Oft würden Geschwisterkinder zudem im Schatten des erkrankten Geschwisterkindes stehen und müssten zurückstecken. „Diese Neustrukturierung und der Verlust der gewohnten Familienstruktur ist für Geschwisterkinder keine einfache Situation. Da ist einerseits natürlich die Angst um die Schwester oder den Bruder. Aber möglicherweise auch ein Gefühl der fehlenden Aufmerksamkeit, Unsicherheit und auch Eifersucht – Gefühle, die absolut normal und verständlich sind. Geschwisterkinder trauen sich aber häufig nicht, diese auszusprechen, um den Eltern zum Beispiel nicht noch mehr Sorgen zu bereiten. Auch für Geschwisterkinder sind wir daher Ansprechpersonen im Team.“
Geschwister-Tage: Ein kurzer Moment der Normalität
In der Betreuung von Familien mit einem an Krebs erkrankten Kind gilt daher: Es ist von großer Bedeutung, dass die Bedürfnisse aller Familienmitglieder, insbesondere der Geschwister, nicht aus den Augen verloren werden. Nur so kann die Familie gemeinsam durch diese schwierige Zeit navigiert werden und gestärkt aus der Erfahrung hervorgehen. Um diesen enormen Herausforderungen dieser jungen Familien gerecht zu werden, organisiert der Psychosoziale Dienst der Kinderonkologie der Uniklinik Düsseldorf seit 2023 in regelmäßigen Abständen Freizeitaktivitäten für Geschwisterkinder krebskranker Kinder.

INFORMATIONEN:
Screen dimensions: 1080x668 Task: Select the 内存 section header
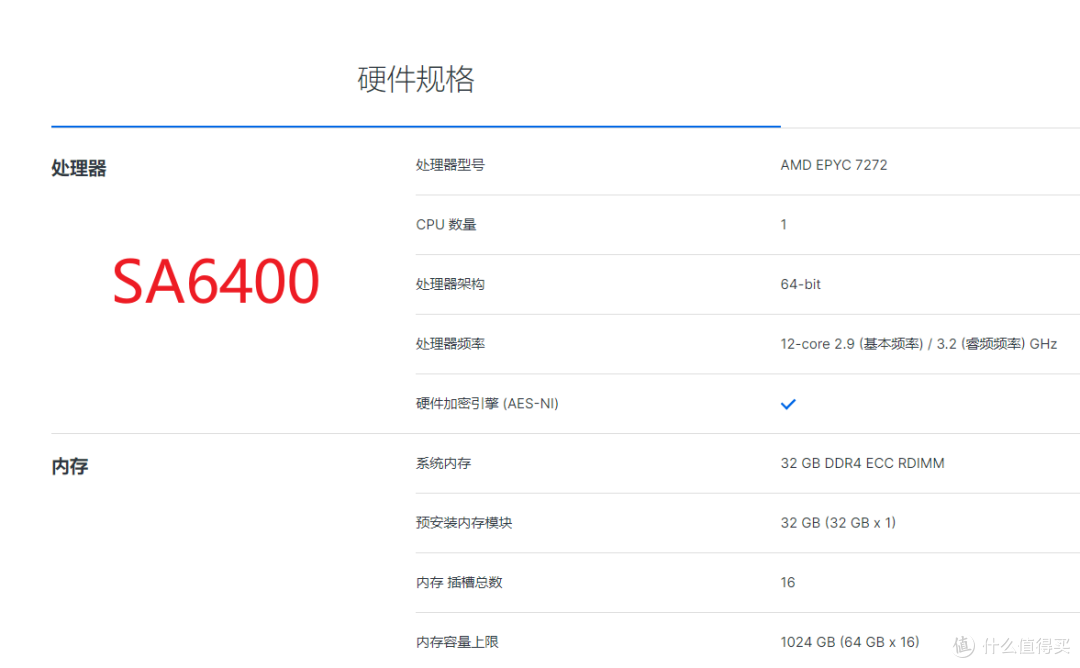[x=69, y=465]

==

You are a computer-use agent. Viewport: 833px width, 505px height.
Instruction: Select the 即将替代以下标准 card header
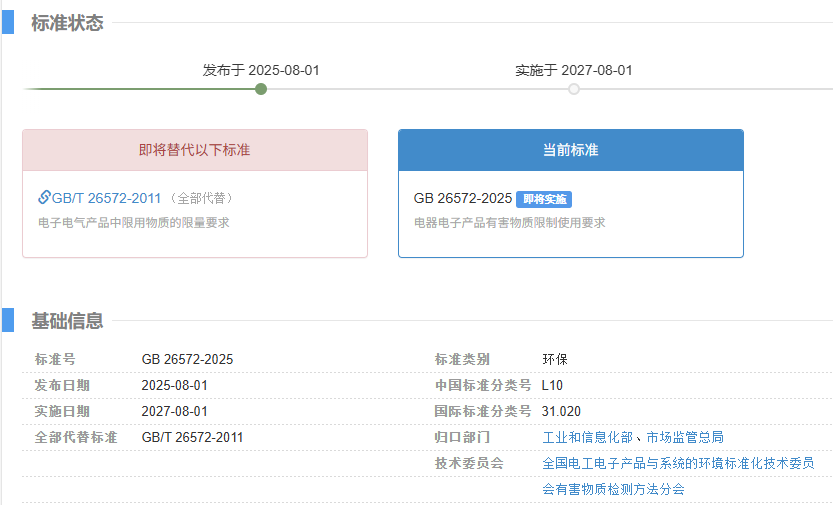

AUFGABE 1:
Beantworte die folgenden Fragen zum Auszug jeweils kurz.
(a) Welche Gefühle können Geschwisterkinder laut dem Zitat neben der Angst um die Schwester oder den Bruder haben?
(b) Wer organisiert Freizeitaktivitäten für Geschwisterkinder krebskranker Kinder?
(c) Seit welchem Jahr werden diese Freizeitaktivitäten angeboten?
AUFGABE 2: Setze den Auszug über Geschwisterkinder krebskranker Kinder nach seinem letzten Satz fort.

ANTWORT 1:
(a) Ein Gefühl der fehlenden Aufmerksamkeit, Unsicherheit und Eifersucht.
(b) Der Psychosoziale Dienst der Kinderonkologie der Uniklinik Düsseldorf.
(c) Seit 2023.

ANTWORT 2:
An solchen Geschwister-Tagen haben die Schwestern und Brüder die Chance, im Mittelpunkt zu stehen und können mit anderen Kindern und Jugendlichen sowie in Begleitung eines Elternteils einen spannenden Tag erleben. Die Geschwister-Erlebnisse können – je nach Wunsch des Kindes – ganz unterschiedlich ausfallen: Von einem Blick hinter die Kulissen im Zoo oder im Museum, über einen Besuch beim Eishockey oder bei einem Trainer von Fortuna Düsseldorf, bis hin zu einem gemeinsamen Besuch auf dem Weihnachtsmarkt mit Schlittschuhfahrt und Riesenrad.
Finanziert werden die Events im Wechsel von den beiden Fördervereinen in Düsseldorf - Löwenstern e.V. und der Elterninitiative Kinderkrebsklinik e.V. Durch diese großzügige Unterstützung können die Aktionen für die Familien kostenlos veranstaltet werden. „Wir sind sehr froh und dankbar, dass wir dank der Spenden diese Angebote haben und den Geschwisterkindern die gebührende Aufmerksamkeit bieten können. Auch die Elternteile haben die Chance, eine Auszeit zu bekommen und einmal durchzuatmen. Sie können auf den Events auch andere betroffene Eltern kennenlernen und sich austauschen. Das ist für einen kurzen Moment ein dringend benötigter Moment der Normalität“, freuen sich Dr. Prasad Oommen, Lisanne Göbel und Tim Germerdonk.